Pick out each line of the records that contains the word "resolution", and copy those lines in full.

-- Begin --

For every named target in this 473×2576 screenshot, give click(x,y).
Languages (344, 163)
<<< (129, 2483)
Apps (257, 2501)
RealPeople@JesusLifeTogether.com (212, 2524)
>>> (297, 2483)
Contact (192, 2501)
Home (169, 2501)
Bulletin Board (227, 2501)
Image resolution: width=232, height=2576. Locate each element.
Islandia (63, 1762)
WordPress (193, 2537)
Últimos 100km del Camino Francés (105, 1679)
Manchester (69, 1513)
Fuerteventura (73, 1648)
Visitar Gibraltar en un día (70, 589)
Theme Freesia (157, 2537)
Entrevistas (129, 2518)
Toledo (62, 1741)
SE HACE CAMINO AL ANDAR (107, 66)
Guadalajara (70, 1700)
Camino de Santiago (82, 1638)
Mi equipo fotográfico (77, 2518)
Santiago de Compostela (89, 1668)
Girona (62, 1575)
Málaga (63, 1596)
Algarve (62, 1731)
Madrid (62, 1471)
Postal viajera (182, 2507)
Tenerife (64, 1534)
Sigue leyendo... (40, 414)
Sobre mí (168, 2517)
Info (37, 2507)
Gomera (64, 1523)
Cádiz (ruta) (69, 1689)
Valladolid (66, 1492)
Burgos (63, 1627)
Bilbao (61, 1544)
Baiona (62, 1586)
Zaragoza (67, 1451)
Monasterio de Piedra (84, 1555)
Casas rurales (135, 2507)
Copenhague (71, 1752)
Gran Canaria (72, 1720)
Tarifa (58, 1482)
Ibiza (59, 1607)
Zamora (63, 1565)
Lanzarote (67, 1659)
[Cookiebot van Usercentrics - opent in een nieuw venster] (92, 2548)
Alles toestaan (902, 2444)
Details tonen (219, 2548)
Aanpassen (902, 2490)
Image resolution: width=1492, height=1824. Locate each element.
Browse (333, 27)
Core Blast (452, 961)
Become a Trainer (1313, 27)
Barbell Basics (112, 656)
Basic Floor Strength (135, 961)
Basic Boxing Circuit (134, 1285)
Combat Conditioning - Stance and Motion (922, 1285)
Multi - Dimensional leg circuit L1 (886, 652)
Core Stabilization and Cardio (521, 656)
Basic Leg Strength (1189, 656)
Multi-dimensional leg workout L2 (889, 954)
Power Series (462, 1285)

-- End --

● Solution to the exercise
Image resolution: width=232, height=2576. Locate each element.
Image resolution: width=1492, height=1824. Locate each element.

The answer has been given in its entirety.